2. Don’t Indulge Pain. Some of my feelings seem so powerful that I become trapped in them. When I indulge my emotional pain it seems to strengthen their hold on me. One extreme is denying what I feel, the other is obsessing in it. The middle way is very difficult for me; I’m more accustomed to either shutting down emotionally entirely, or drowning in my pain. I am slowly getting better at managing my emotions. When feelings of hurt, sadness, sorrow or heartache come, I allow myself to fully feel them but then I let them go. I’ve realized that honoring my feelings involves both. Feelings want to come and they also want to go. I can violate my feelings and corrupt the present moment by preventing either the coming or the going.
3. Touch the Sky. There is beauty and goodness all around you; quick, find it!! Discover it within yourself. See it in the deep blue sky stretched out above you, or feel it in the gentle breeze across your face. Experience it in the giving and receiving of love. Lay hold of it in the expression of your unique gifts and passion. Be open to the goodness and beauty that surrounds you in every moment – see it, hear it, touch it, taste it, smell it, feel it, express it…find it. What the present moment holds for you is largely determined by what you are open to and mindful of.
4. Get out of my head. Enough already; quit analyzing every little thing!! There is an entire dimension of life and living that is not experienced or processed through the machinations of your mind. Life is not a math test. Some of the most satisfying and meaningful realities are experienced in and through your spirit, soul, deep inner knowing, intuition, gut, deep feelings, or tacit understanding. At times, embracing the present moment means getting out of your head and listening to and following that other thing.
5. Dance with life. It’s frightening but true – a hell of a lot of life is out of your control. If your way is trying to control things – people and circumstances – you are totally screwed!! The determining factor of your present moment is not simply a matter of what happens to you but your response to it. Life is your dance partner and you can’t control what it does, but the dance step is not complete until you do your thing. In that sense, you actually are in more “control” than you think. It’s not the dance partner who controls your life and you cannot control your dance partner, it’s about the dance itself in which you are an equal participant and partner. I am learning that the great opportunity of my next moment is not a matter of my being able to control or determine what happens in that moment itself but how I dance in it.

========

SET PROBLEM A - In the excerpted passage on living in the present moment, what does point 5 call life?

MATERIAL FOR THIS EXERCISE -
========

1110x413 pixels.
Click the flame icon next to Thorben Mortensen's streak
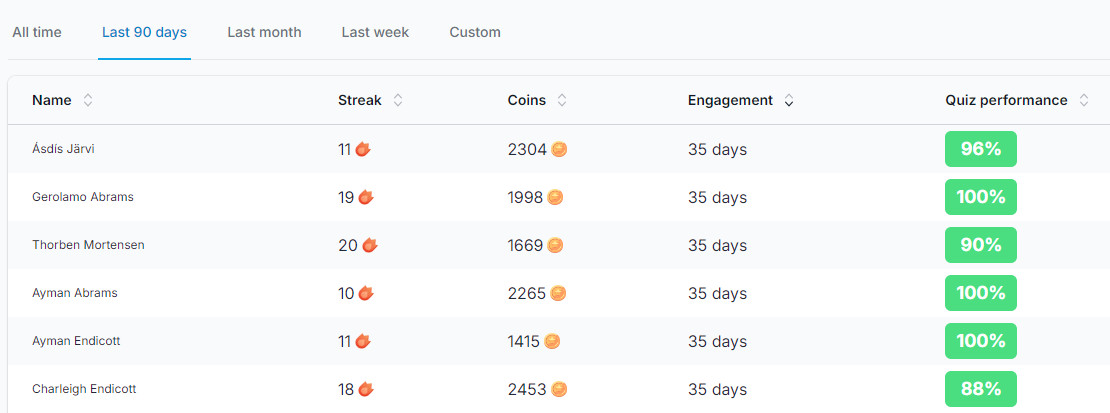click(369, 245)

========

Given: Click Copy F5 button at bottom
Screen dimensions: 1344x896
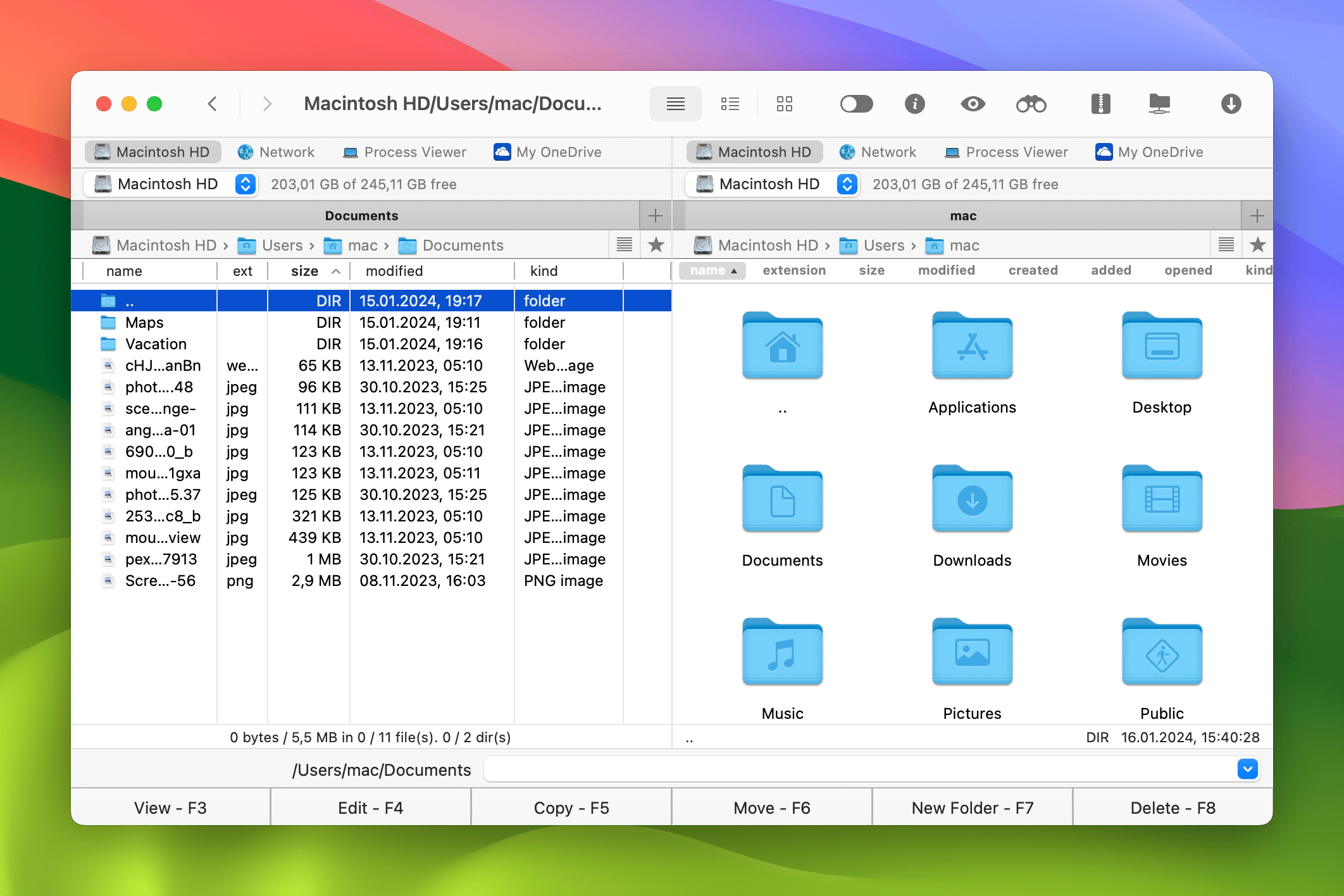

========

SET PROBLEM B - In the records, rewrite the lines from the line with "1110x413 pixels." to the line with "click(369, 245)", swapping "flame" for "fire" and keeping everything else the same. Give only those lines and leave out the pictures.

FINISHED ANSWER A - Your dance partner.

FINISHED ANSWER B -
1110x413 pixels.
Click the fire icon next to Thorben Mortensen's streak
click(369, 245)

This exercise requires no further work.